What the task asks ::
Exactly as they appear, retype the lines from the one containing "Open See details link for Derogatory Marks" through the final line of the data below. Leave pictures out.

Records from a dataset:
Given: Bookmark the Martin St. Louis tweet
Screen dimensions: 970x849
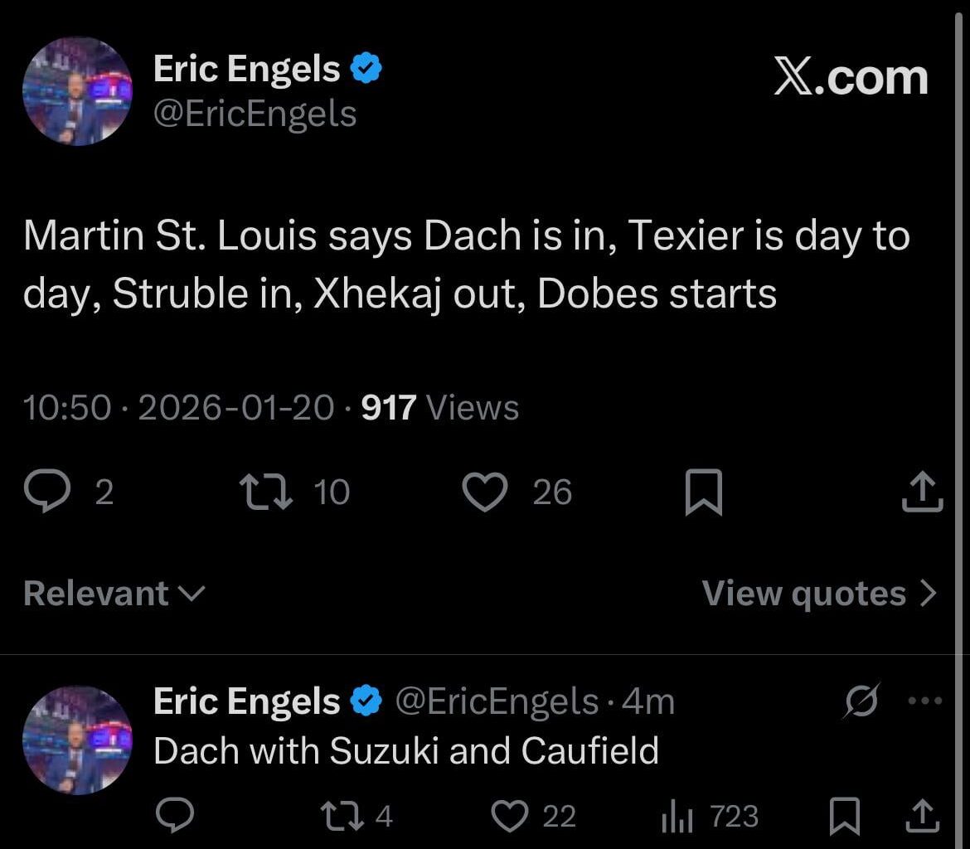Looking at the screenshot, I should 704,491.
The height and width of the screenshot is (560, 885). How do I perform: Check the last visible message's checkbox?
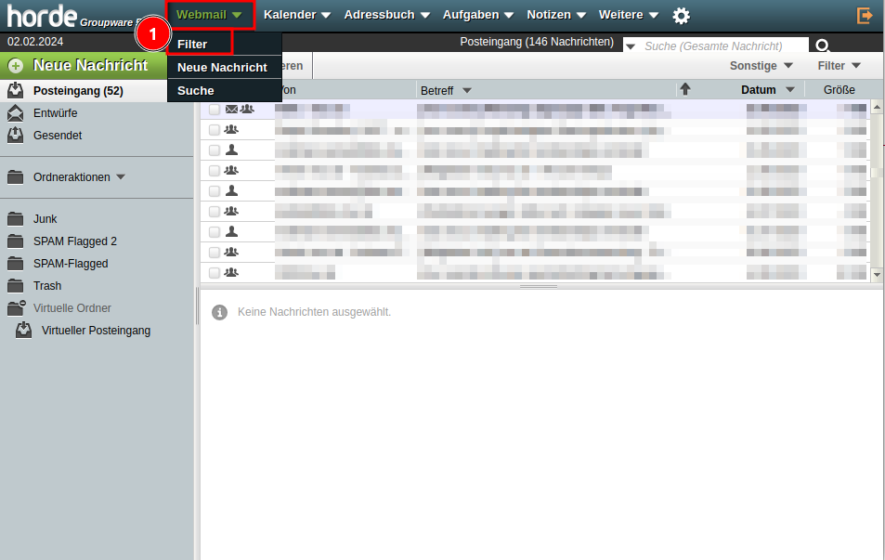tap(215, 273)
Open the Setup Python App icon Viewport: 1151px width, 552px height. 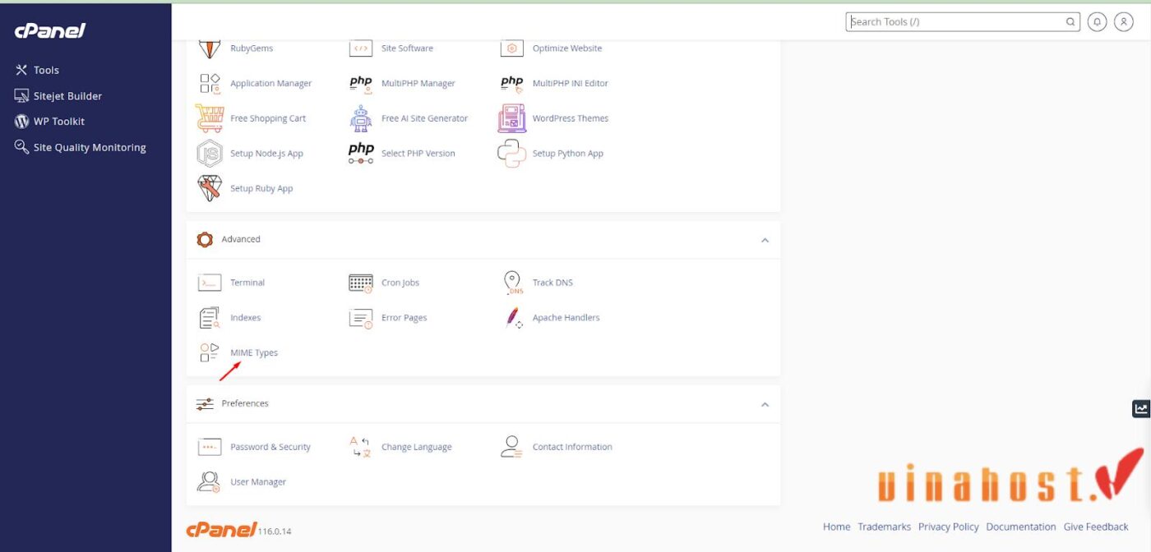point(511,154)

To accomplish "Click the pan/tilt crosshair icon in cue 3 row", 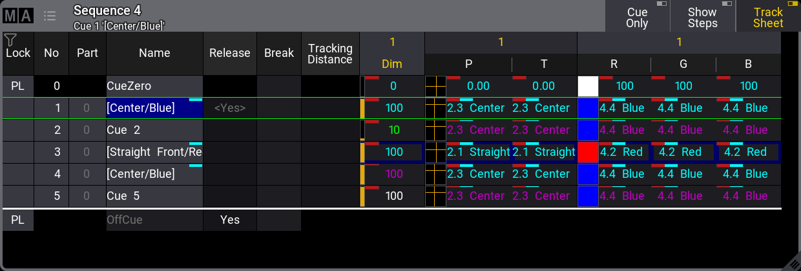I will click(435, 152).
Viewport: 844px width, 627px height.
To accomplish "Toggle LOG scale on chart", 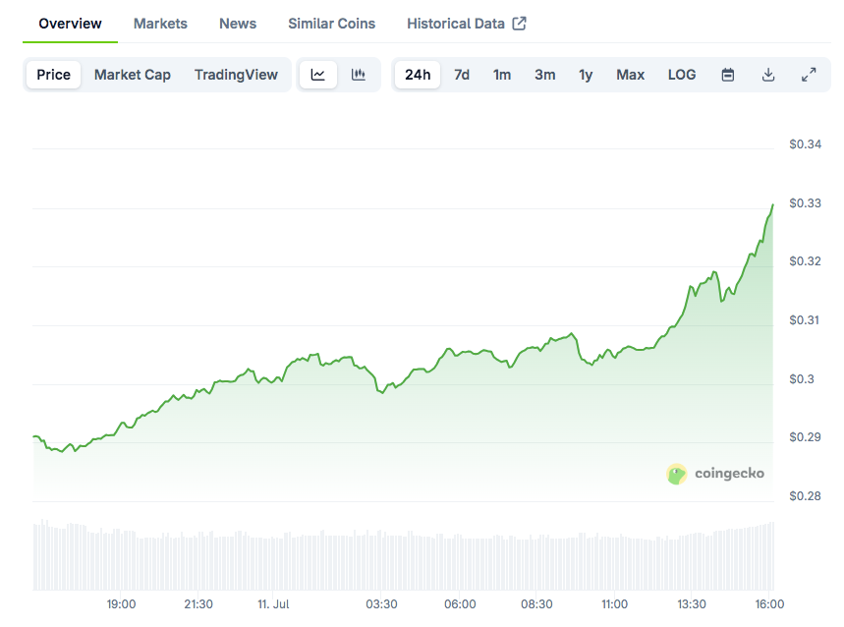I will click(682, 75).
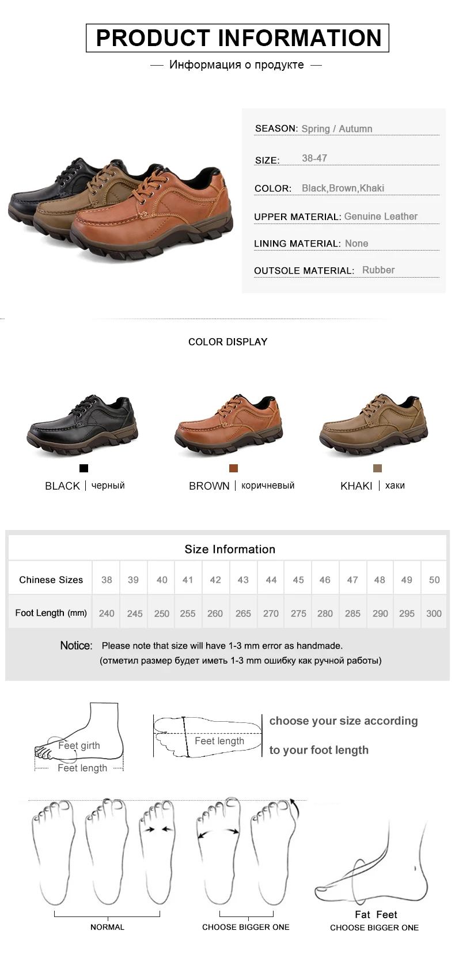This screenshot has height=966, width=455.
Task: Click the brown color swatch square
Action: coord(233,468)
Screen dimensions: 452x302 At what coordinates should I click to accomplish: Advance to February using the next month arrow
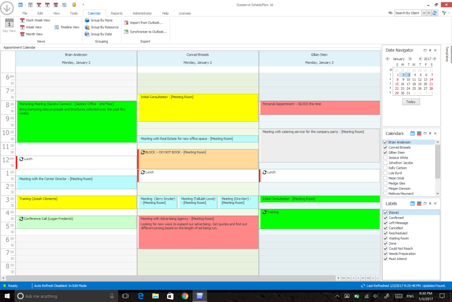[410, 59]
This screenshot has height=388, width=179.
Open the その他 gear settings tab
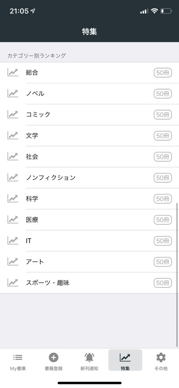(x=161, y=361)
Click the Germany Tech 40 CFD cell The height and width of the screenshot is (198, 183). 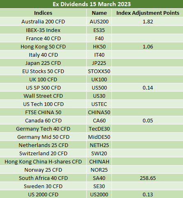pos(43,129)
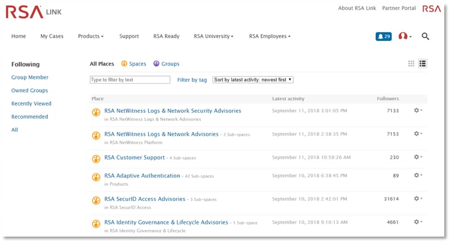Open the user avatar menu

coord(404,36)
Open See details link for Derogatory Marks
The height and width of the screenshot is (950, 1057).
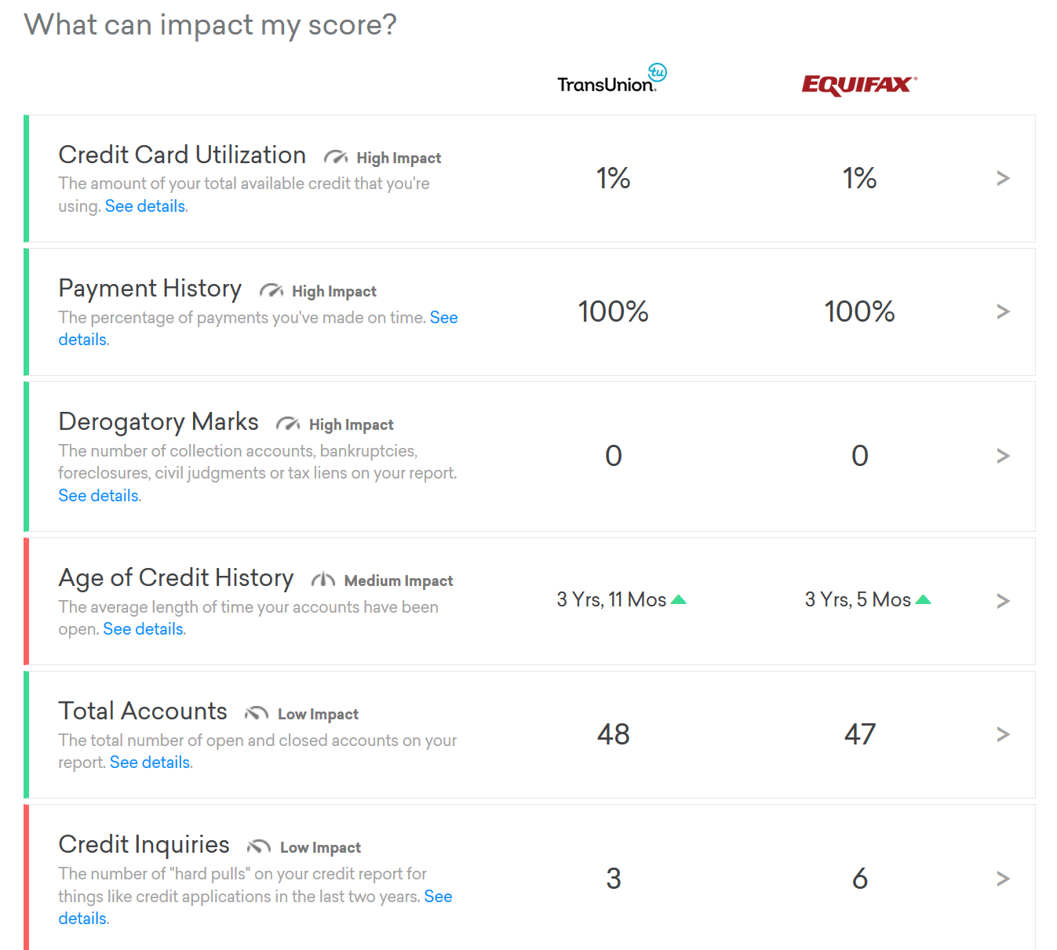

Reply ::
Open See details link for Derogatory Marks
The height and width of the screenshot is (950, 1057).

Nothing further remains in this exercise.